Council says ‘no’ to dog leash ordinance
By DEB WUETHRICH
A 4-3 vote by Tecumseh City Council members set aside plans to go forward with a proposed dog leashing ordinance, which city officials have been considering for several months. The council members passed a first reading on the ordinance last month, with council member Dick Johnson not in favor of it. Monday night’s action items included a second reading of the ordinance, which was approved, with only Johnson voting no.
Johnson read a statement outlining some of his reasons for opposing the ordinance change.
“I believe the current law is sufficient,” he said, adding, “Some think I’m against putting a leash on a dog. Nothing could be farther from the truth.” He said his own dog is leashed whenever leaving his property. “I just don’t believe we need to change a perfectly good ordinance to create a very narrow definition of what it is to be in control of your dog.”
Johnson further stated that the council’s consideration of the matter started when a citizen came before the council.
“It started with a request brought by one individual with problems that could have and should have been solved by the legal system,” he said. “With a revised ordinance, even those dogs trained to stay on their own property must be physically with their owners,” which Johnson said punished owners who have trained their pets to remain on their own property when allowed outdoors. He questioned whether small dogs that accompany their owners away from home by being carried in totes would also be subject to the 8-foot leash requirement. Johnson stated that he agreed with a statement made at a previous meeting by Council member Larry Van Alstine that leashing is just something responsible dog owners do.
“I agree wholeheartedly and agree with that in most instances,” he said. “My dog, however, is trained to stay on his property. Whenever anything is going on outside he will stop at the sidewalks.” Johnson also noted that the Tecumseh Police Department has received few complaints regarding the issue. “If we need to address the dangerous dogs part of the ordinance, then we should do that, but we do not need to punish dogs and dog owners for what a small part of the population does,” he said.
Johnson again voted no when the ordinance came up for adoption under new business, and was joined by council members Gary Naugle, Mayor Harvey Schmidt, and Pat Housekeeper, with the mayor commenting that he’d had some reconsideration after hearing council member Johnson’s comments.

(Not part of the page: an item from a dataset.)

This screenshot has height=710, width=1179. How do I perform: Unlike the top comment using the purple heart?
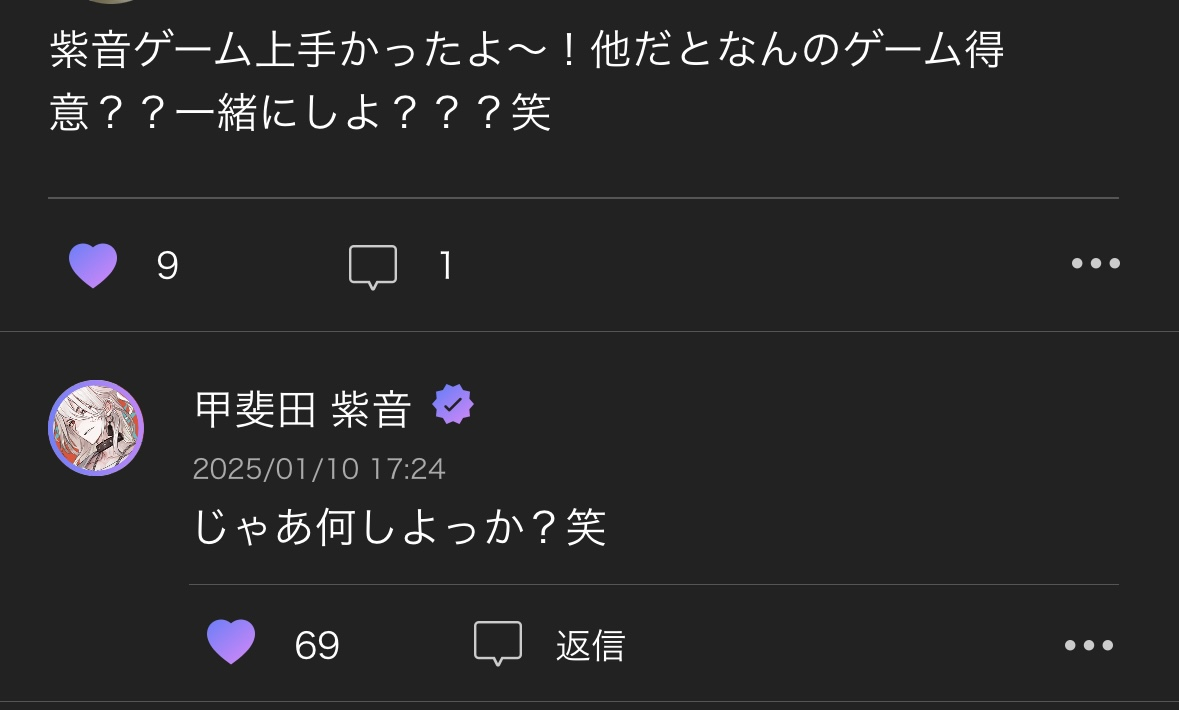tap(93, 265)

Tecumseh City Manager Kevin Welch said that the matter is now over unless the council members choose to bring it back in the future.
The council members also met earlier Monday night in their capacity as Tecumseh’s Brownfield Redevelopment Authority (BRA) to learn more about what might be expected of them if the authority is called upon to assist Consolidated Biscuit Company, which anticipates relocating in the former Tecumseh Products facility. James Harless, Ph.D. of Soil and Materials Engineers, took the members through some of the technical aspects of what the BRA could be asked to do, including developing Tax Increment Financing for the project. The group was later approved to act as a consultant to the BRA. Harless said the consultants would walk the BRA group through the first one, if the CBC project goes forward and they are called upon. Welch said, “We could not do this without retaining one of these services. There is no way we could do this without somebody with that type of knowledge in place.”
In other business, the council members:
• Heard a report from Welch that the city received grant funds for Maumee Street work for a 50 percent match of the $250,000 project, leading to the industrial section of Tecumseh near the proposed CBC plant. He said the city also has listed the street as a high priority project that might be eligible for the other half of the money through stimulus funds.
• Approved an amendment to the Cemetery Ordinance which would close Brookside Cemetery between the hours of dusk and 5 a.m.
• Approved a bid from MKD Enterprises of Onsted for grinding and removal of the city’s brush pile, which includes logs. The city has allowed some residents to come and cut from the logs, but needs help with the base pieces. Streets Superintendent Duaine Wells said the city can no longer keep a pile and it is necessary to get rid of several years’ accumulation.
• Approved the 2009-2010 road salt contract, which is required to be done in March, with prices to be determined at a later date through a cooperative purchasing contract.
• Approved Strategic Plan goals for Economic Development, Quality of Life, Sustaining and Improving Infrastructure, and Maintaining Tax Base and Housing Values.
• Appointed Miller, Canfield, Paddock and Stone of Detroit as Brownfield project attorneys.
• Authorized the establishment of a new fund titled Tecumseh Brownfield Redevelopment Authority Fund to better track finances designated for specific business transactions that could be conducted.
• Approved the purchase of a back-up generator for the Tecumseh Emergency Services Department for a total of $36,950, with the city’s portion to be $5,714. Insurance would pay for the rest due to a fire to the generator.